The scope includes “text, numbers, software, images, video and audio streams, sensor streams — the full range of digital artifacts.”

Because sustainability is the goal, Chris says, this effort does not aim to support domain-specific repositories — for example, in the realm of astronomical data. These efforts haven’t worked out so well, he says. They’ve tended to create long-term dependency on continued NSF funding, and have failed to produce the kinds of network effects that enabled the Internet itself to transcend its original life support system.

My $0.02 is that a sustainable model for digital archiving will be an ecosystem of hosted lifebits services.

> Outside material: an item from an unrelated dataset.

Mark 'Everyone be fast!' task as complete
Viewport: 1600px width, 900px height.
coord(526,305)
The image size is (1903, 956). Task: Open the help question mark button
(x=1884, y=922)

Both individuals and institutions produce streams of lifebits. Sometimes those streams run separately, sometimes they run together. If I value my personal output highly enough to park it in a personal archive whose access, integrity, and long-term availability guarantees meet the requirements of my institution, then the institution might not need to be responsible for archiving my stuff. Instead it can just syndicate it. Alternatively, if my personal archive doesn’t meet the institution’s requirements, it can choose to host rather than syndicate those of my bits it cares about.

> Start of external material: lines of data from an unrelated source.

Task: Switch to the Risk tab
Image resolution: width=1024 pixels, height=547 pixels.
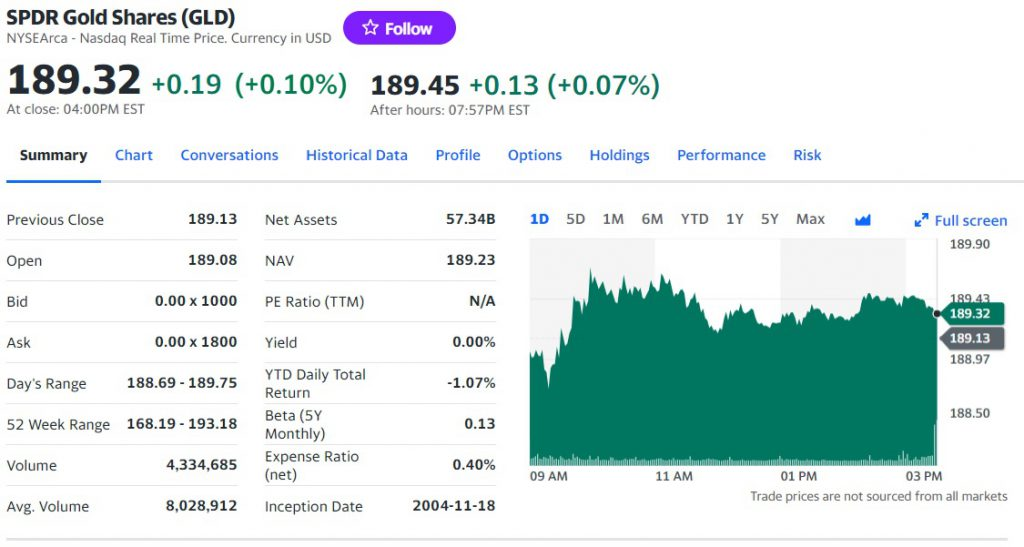Action: tap(807, 155)
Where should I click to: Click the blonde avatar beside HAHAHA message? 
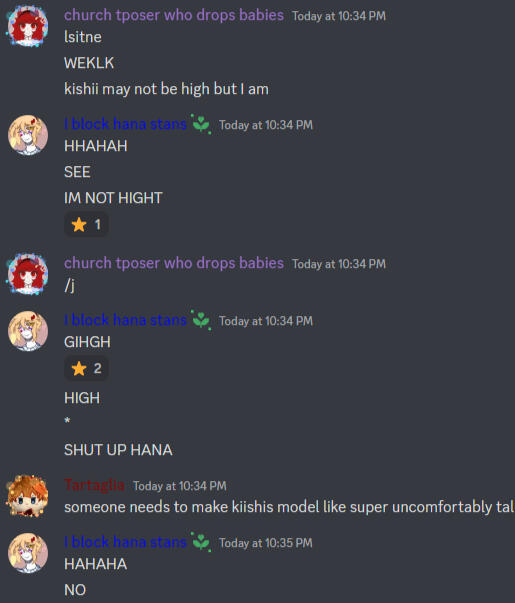(x=28, y=553)
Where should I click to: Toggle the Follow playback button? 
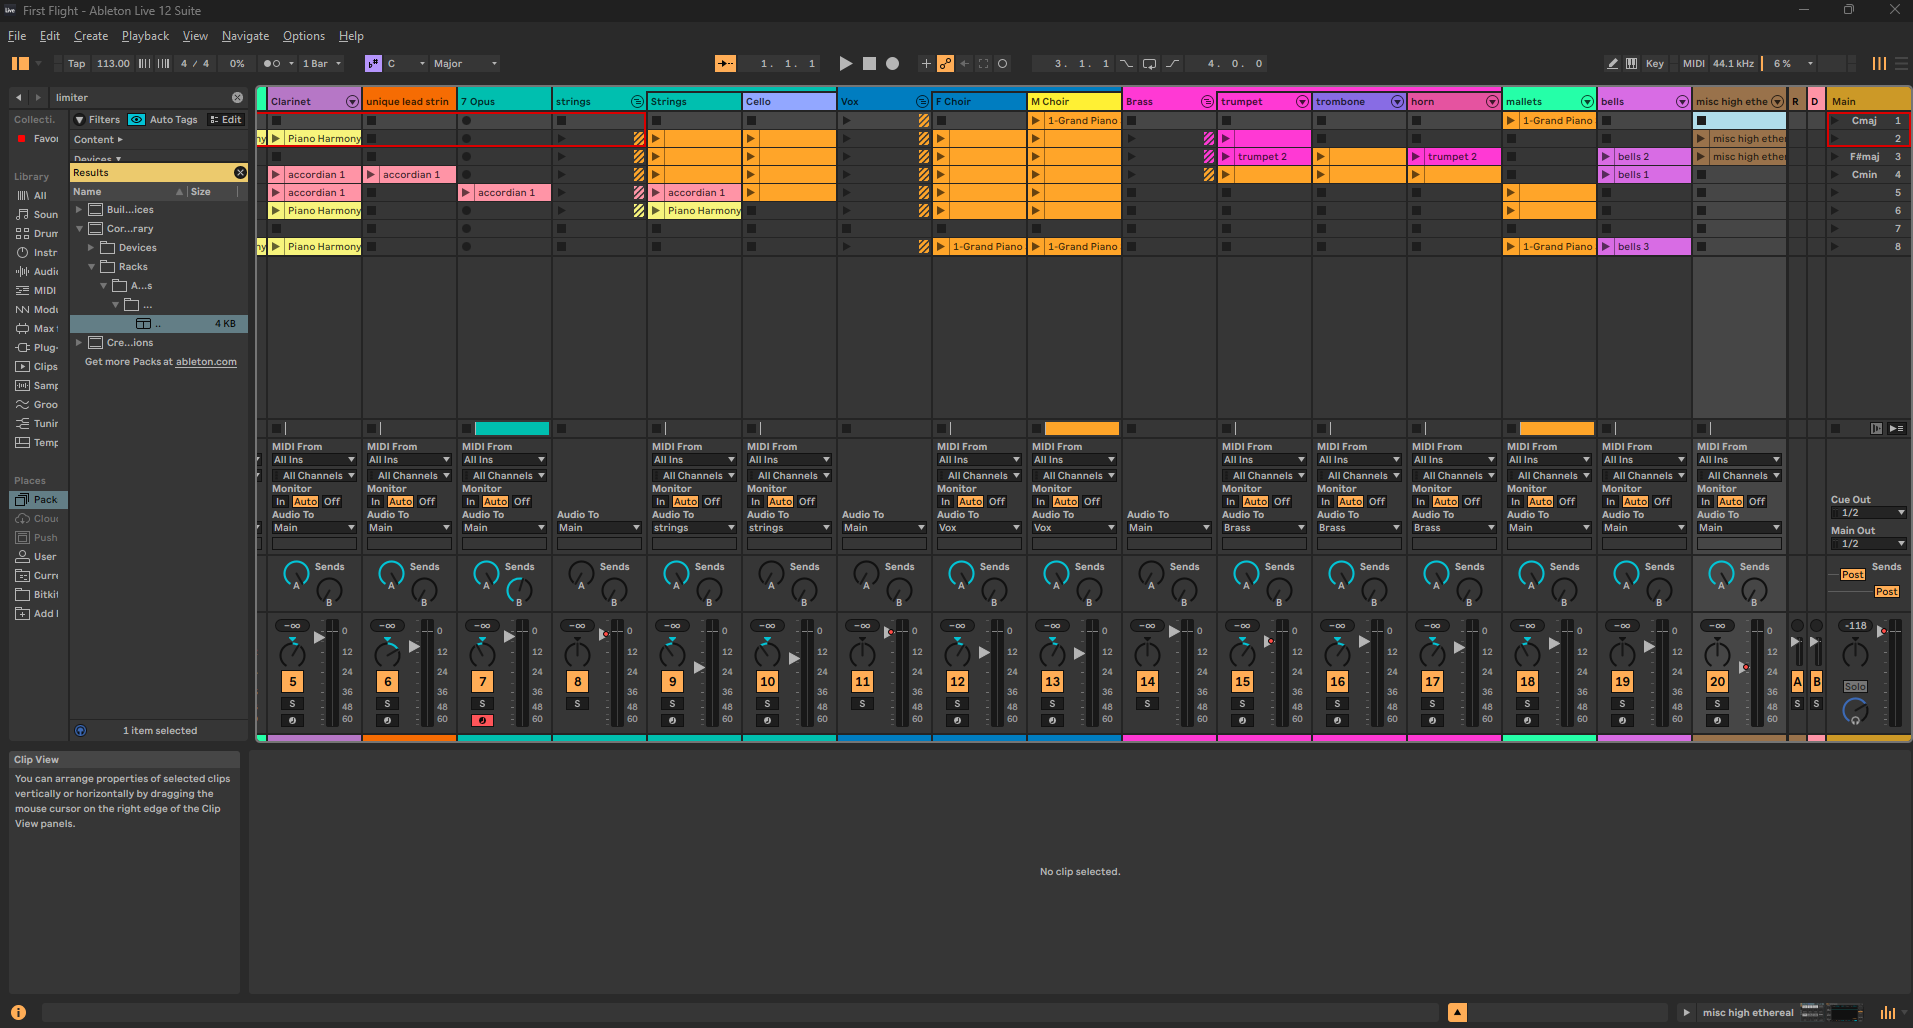(x=725, y=64)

These options aren’t mutually exclusive. We can, and often will, wind up replicating as well as syndicating. But there’s going to be a ton of virtual capacity controlled by individuals — for example, in their open-notebook blogs. Those blogs today don’t provide the sort of virtual capacity that meets institutional requirements. But they can, and they should, and if they did it’d be a service that individuals would pay for.

Global Research Library 2020

I’m attending GRL2020, where a high-powered group of folks who care about the future of libraries, and in particular, research libraries, have come together to discuss opportunities, risks, and impediments.

The opportunities are abundantly clear to me, but what about risks? The only risk I can think of is maintaining status quo. For example, the other day I published a screencast and blog writeup about a new IronPython-based spreadsheet called Resolver. It got Slashdotted and attracted more than the usual amount of commentary. Several folks noted, very helpfully, that the notion of a spreadsheet that’s intimately connected to an object-oriented programming environment is not new, and they pointed to various antecedents.

One commenter, John Lopez, wrote:

I see this about once a month: an announcement of something so new that it couldn’t possibly have been done before, yet when I ask if they have done a literature search they look at me like I am speaking in an alien language. Organizations like the ACM and IEEE have a vast troves of information and knowledge, yet membership continues to decline in the traditional professional societies in favor of vendor specific groups (that lack an *interest* in developing institutional knowledge because that doesn’t sell new products).

Much effort is lost duplicating the past.

It’s a fair point, but when I followed his links I landed here:

Full-Text is a controlled feature.

To access this feature:

* Please login with your ACM Web Account.
* Please review the requirements below.

Now this isn’t just a question of open access. Setting aside the question of whether or to what extent peer-reviewed literature is made freely available, there’s a vast new literature that never existed. We create that literature as we narrate the work that we do, and we create it in an environment that makes it naturally discoverable, linkable, and capable of influencing minds across space and time.

Switching from computer science to biology, here’s a nice example of that sort of narration that I found the other day:

Michael Barton is a PhD student in Bioinformatics at the University of Manchester.

This is blog about my research on gene expression in yeast, and an experiment in open notebook science.

The only real risk I can see is that we’ll fail to establish the equivalent of open notebook science in every professional domain. If we succeed in establishing that norm, though, the future for libraries — and librarians — will be very bright indeed.